PROBLEM TO WORK ON
Convert the listing below into a Markdown table with the columns "No." and "Line". Give each nonblank line its own numbered row and leave out the blank lines.

MATERIAL PROVIDED
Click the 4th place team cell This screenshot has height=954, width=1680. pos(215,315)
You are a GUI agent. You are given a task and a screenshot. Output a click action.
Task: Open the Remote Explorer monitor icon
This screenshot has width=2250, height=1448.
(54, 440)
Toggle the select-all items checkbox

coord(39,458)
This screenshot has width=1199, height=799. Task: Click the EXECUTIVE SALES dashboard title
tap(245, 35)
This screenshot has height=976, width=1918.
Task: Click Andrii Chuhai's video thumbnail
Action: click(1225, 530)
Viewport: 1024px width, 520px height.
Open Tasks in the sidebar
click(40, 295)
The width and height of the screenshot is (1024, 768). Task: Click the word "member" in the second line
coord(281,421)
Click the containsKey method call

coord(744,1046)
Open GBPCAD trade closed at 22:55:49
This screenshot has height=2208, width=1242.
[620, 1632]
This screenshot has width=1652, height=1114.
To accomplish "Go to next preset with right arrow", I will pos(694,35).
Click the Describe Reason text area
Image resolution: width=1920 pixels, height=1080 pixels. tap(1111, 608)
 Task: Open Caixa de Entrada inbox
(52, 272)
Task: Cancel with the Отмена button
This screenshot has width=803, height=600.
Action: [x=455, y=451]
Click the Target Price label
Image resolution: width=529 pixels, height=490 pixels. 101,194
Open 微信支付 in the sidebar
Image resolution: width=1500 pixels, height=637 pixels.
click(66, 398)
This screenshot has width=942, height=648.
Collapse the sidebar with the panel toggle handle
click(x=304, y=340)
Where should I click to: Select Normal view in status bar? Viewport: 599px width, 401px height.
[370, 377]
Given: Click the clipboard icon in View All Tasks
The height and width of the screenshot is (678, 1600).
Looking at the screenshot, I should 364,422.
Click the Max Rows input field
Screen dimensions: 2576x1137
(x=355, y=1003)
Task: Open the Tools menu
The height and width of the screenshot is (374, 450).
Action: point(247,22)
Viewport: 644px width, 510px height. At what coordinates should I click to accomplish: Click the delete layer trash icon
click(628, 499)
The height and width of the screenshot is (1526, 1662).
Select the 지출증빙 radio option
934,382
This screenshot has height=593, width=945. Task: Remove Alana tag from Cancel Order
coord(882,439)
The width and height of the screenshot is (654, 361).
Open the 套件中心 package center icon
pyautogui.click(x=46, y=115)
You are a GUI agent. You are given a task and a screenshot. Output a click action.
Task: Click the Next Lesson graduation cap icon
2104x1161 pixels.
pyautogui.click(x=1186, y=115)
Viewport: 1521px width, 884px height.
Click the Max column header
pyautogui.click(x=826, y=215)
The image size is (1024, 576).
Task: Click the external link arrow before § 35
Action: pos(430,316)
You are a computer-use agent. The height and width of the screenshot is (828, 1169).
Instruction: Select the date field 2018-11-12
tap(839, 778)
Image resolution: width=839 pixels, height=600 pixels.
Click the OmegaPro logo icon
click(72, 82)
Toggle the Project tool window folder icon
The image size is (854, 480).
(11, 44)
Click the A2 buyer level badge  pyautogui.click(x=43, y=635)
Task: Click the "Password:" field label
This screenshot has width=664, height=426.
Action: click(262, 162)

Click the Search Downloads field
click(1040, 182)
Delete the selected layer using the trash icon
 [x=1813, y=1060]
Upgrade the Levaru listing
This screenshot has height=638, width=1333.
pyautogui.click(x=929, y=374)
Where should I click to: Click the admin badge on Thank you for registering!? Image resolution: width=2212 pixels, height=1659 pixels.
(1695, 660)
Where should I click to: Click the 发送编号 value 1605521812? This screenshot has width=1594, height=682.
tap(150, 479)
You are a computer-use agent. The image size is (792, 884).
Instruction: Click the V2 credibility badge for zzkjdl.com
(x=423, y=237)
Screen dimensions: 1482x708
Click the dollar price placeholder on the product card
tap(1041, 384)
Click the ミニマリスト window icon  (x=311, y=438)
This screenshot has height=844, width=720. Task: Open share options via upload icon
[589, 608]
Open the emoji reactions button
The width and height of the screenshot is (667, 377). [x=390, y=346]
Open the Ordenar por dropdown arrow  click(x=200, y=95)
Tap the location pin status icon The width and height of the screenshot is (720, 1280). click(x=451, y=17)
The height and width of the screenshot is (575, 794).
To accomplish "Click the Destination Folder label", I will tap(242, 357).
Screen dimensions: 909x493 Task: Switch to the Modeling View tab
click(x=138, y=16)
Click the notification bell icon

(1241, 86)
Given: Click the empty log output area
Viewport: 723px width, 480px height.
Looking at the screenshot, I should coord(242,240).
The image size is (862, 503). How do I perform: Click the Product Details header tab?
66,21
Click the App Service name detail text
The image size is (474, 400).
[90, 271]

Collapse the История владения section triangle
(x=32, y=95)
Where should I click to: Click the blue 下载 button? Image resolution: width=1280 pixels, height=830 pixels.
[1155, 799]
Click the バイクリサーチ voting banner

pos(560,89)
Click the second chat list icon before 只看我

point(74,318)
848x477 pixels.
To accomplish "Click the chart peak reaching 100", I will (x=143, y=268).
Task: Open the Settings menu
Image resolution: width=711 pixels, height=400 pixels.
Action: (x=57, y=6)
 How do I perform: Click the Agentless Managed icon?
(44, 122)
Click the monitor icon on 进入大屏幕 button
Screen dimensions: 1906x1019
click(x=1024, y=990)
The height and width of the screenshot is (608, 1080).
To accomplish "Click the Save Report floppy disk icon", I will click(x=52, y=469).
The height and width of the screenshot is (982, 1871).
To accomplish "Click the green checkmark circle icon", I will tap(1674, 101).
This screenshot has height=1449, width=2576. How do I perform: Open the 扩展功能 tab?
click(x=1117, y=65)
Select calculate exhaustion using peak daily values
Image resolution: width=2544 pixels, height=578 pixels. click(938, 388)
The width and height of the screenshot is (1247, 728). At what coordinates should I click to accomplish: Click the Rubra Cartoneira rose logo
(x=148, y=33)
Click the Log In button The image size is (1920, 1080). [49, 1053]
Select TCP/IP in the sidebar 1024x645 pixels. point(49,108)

TASK RESPONSE
| No. | Line |
|---|---|
| 1 | Click the 4th place team cell This screenshot has height=954, width=1680. pos(215,315) |
| 2 | You are a GUI agent. You are given a task and a screenshot. Output a click action. |
| 3 | Task: Open the Remote Explorer monitor icon |
| 4 | This screenshot has width=2250, height=1448. |
| 5 | (54, 440) |
| 6 | Toggle the select-all items checkbox |
| 7 | coord(39,458) |
| 8 | This screenshot has width=1199, height=799. Task: Click the EXECUTIVE SALES dashboard title |
| 9 | tap(245, 35) |
| 10 | This screenshot has height=976, width=1918. |
| 11 | Task: Click Andrii Chuhai's video thumbnail |
| 12 | Action: click(1225, 530) |
| 13 | Viewport: 1024px width, 520px height. |
| 14 | Open Tasks in the sidebar |
| 15 | click(40, 295) |
| 16 | The width and height of the screenshot is (1024, 768). Task: Click the word "member" in the second line |
| 17 | coord(281,421) |
| 18 | Click the containsKey method call |
| 19 | coord(744,1046) |
| 20 | Open GBPCAD trade closed at 22:55:49 |
| 21 | This screenshot has height=2208, width=1242. |
| 22 | [620, 1632] |
| 23 | This screenshot has width=1652, height=1114. |
| 24 | To accomplish "Go to next preset with right arrow", I will pos(694,35). |
| 25 | Click the Describe Reason text area |
| 26 | Image resolution: width=1920 pixels, height=1080 pixels. tap(1111, 608) |
| 27 |  Task: Open Caixa de Entrada inbox |
| 28 | (52, 272) |
| 29 | Task: Cancel with the Отмена button |
| 30 | This screenshot has width=803, height=600. |
| 31 | Action: [x=455, y=451] |
| 32 | Click the Target Price label |
| 33 | Image resolution: width=529 pixels, height=490 pixels. 101,194 |
| 34 | Open 微信支付 in the sidebar |
| 35 | Image resolution: width=1500 pixels, height=637 pixels. |
| 36 | click(66, 398) |
| 37 | This screenshot has width=942, height=648. |
| 38 | Collapse the sidebar with the panel toggle handle |
| 39 | click(x=304, y=340) |
| 40 | Where should I click to: Select Normal view in status bar? Viewport: 599px width, 401px height. |
| 41 | [370, 377] |
| 42 | Given: Click the clipboard icon in View All Tasks |
| 43 | The height and width of the screenshot is (678, 1600). |
| 44 | Looking at the screenshot, I should 364,422. |
| 45 | Click the Max Rows input field |
| 46 | Screen dimensions: 2576x1137 |
| 47 | (x=355, y=1003) |
| 48 | Task: Open the Tools menu |
| 49 | The height and width of the screenshot is (374, 450). |
| 50 | Action: point(247,22) |
| 51 | Viewport: 644px width, 510px height. At what coordinates should I click to accomplish: Click the delete layer trash icon |
| 52 | click(628, 499) |
| 53 | The height and width of the screenshot is (1526, 1662). |
| 54 | Select the 지출증빙 radio option |
| 55 | 934,382 |
| 56 | This screenshot has height=593, width=945. Task: Remove Alana tag from Cancel Order |
| 57 | coord(882,439) |
| 58 | The width and height of the screenshot is (654, 361). |
| 59 | Open the 套件中心 package center icon |
| 60 | pyautogui.click(x=46, y=115) |
| 61 | You are a GUI agent. You are given a task and a screenshot. Output a click action. |
| 62 | Task: Click the Next Lesson graduation cap icon |
| 63 | 2104x1161 pixels. |
| 64 | pyautogui.click(x=1186, y=115) |
| 65 | Viewport: 1521px width, 884px height. |
| 66 | Click the Max column header |
| 67 | pyautogui.click(x=826, y=215) |
| 68 | The image size is (1024, 576). |
| 69 | Task: Click the external link arrow before § 35 |
| 70 | Action: pos(430,316) |
| 71 | You are a computer-use agent. The height and width of the screenshot is (828, 1169). |
| 72 | Instruction: Select the date field 2018-11-12 |
| 73 | tap(839, 778) |
| 74 | Image resolution: width=839 pixels, height=600 pixels. |
| 75 | Click the OmegaPro logo icon |
| 76 | click(72, 82) |
| 77 | Toggle the Project tool window folder icon |
| 78 | The image size is (854, 480). |
| 79 | (11, 44) |
| 80 | Click the A2 buyer level badge  pyautogui.click(x=43, y=635) |
| 81 | Task: Click the "Password:" field label |
| 82 | This screenshot has width=664, height=426. |
| 83 | Action: click(262, 162) |
| 84 | Click the Search Downloads field |
| 85 | click(1040, 182) |
| 86 | Delete the selected layer using the trash icon |
| 87 |  [x=1813, y=1060] |
| 88 | Upgrade the Levaru listing |
| 89 | This screenshot has height=638, width=1333. |
| 90 | pyautogui.click(x=929, y=374) |
| 91 | Where should I click to: Click the admin badge on Thank you for registering!? Image resolution: width=2212 pixels, height=1659 pixels. |
| 92 | (1695, 660) |
| 93 | Where should I click to: Click the 发送编号 value 1605521812? This screenshot has width=1594, height=682. |
| 94 | tap(150, 479) |
| 95 | You are a computer-use agent. The image size is (792, 884). |
| 96 | Instruction: Click the V2 credibility badge for zzkjdl.com |
| 97 | (x=423, y=237) |
| 98 | Screen dimensions: 1482x708 |
| 99 | Click the dollar price placeholder on the product card |
| 100 | tap(1041, 384) |
| 101 | Click the ミニマリスト window icon  (x=311, y=438) |
| 102 | This screenshot has height=844, width=720. Task: Open share options via upload icon |
| 103 | [589, 608] |
| 104 | Open the emoji reactions button |
| 105 | The width and height of the screenshot is (667, 377). [x=390, y=346] |
| 106 | Open the Ordenar por dropdown arrow  click(x=200, y=95) |
| 107 | Tap the location pin status icon The width and height of the screenshot is (720, 1280). click(x=451, y=17) |
| 108 | The height and width of the screenshot is (575, 794). |
| 109 | To accomplish "Click the Destination Folder label", I will tap(242, 357). |
| 110 | Screen dimensions: 909x493 Task: Switch to the Modeling View tab |
| 111 | click(x=138, y=16) |
| 112 | Click the notification bell icon |
| 113 | (1241, 86) |
| 114 | Given: Click the empty log output area |
| 115 | Viewport: 723px width, 480px height. |
| 116 | Looking at the screenshot, I should coord(242,240). |
| 117 | The image size is (862, 503). How do I perform: Click the Product Details header tab? |
| 118 | 66,21 |
| 119 | Click the App Service name detail text |
| 120 | The image size is (474, 400). |
| 121 | [90, 271] |
| 122 | Collapse the История владения section triangle |
| 123 | (x=32, y=95) |
| 124 | Where should I click to: Click the blue 下载 button? Image resolution: width=1280 pixels, height=830 pixels. |
| 125 | [1155, 799] |
| 126 | Click the バイクリサーチ voting banner |
| 127 | pos(560,89) |
| 128 | Click the second chat list icon before 只看我 |
| 129 | point(74,318) |
| 130 | 848x477 pixels. |
| 131 | To accomplish "Click the chart peak reaching 100", I will (x=143, y=268). |
| 132 | Task: Open the Settings menu |
| 133 | Image resolution: width=711 pixels, height=400 pixels. |
| 134 | Action: (x=57, y=6) |
| 135 |  How do I perform: Click the Agentless Managed icon? |
| 136 | (44, 122) |
| 137 | Click the monitor icon on 进入大屏幕 button |
| 138 | Screen dimensions: 1906x1019 |
| 139 | click(x=1024, y=990) |
| 140 | The height and width of the screenshot is (608, 1080). |
| 141 | To accomplish "Click the Save Report floppy disk icon", I will click(x=52, y=469). |
| 142 | The height and width of the screenshot is (982, 1871). |
| 143 | To accomplish "Click the green checkmark circle icon", I will tap(1674, 101). |
| 144 | This screenshot has height=1449, width=2576. How do I perform: Open the 扩展功能 tab? |
| 145 | click(x=1117, y=65) |
| 146 | Select calculate exhaustion using peak daily values |
| 147 | Image resolution: width=2544 pixels, height=578 pixels. click(938, 388) |
| 148 | The width and height of the screenshot is (1247, 728). At what coordinates should I click to accomplish: Click the Rubra Cartoneira rose logo |
| 149 | (x=148, y=33) |
| 150 | Click the Log In button The image size is (1920, 1080). [49, 1053] |
| 151 | Select TCP/IP in the sidebar 1024x645 pixels. point(49,108) |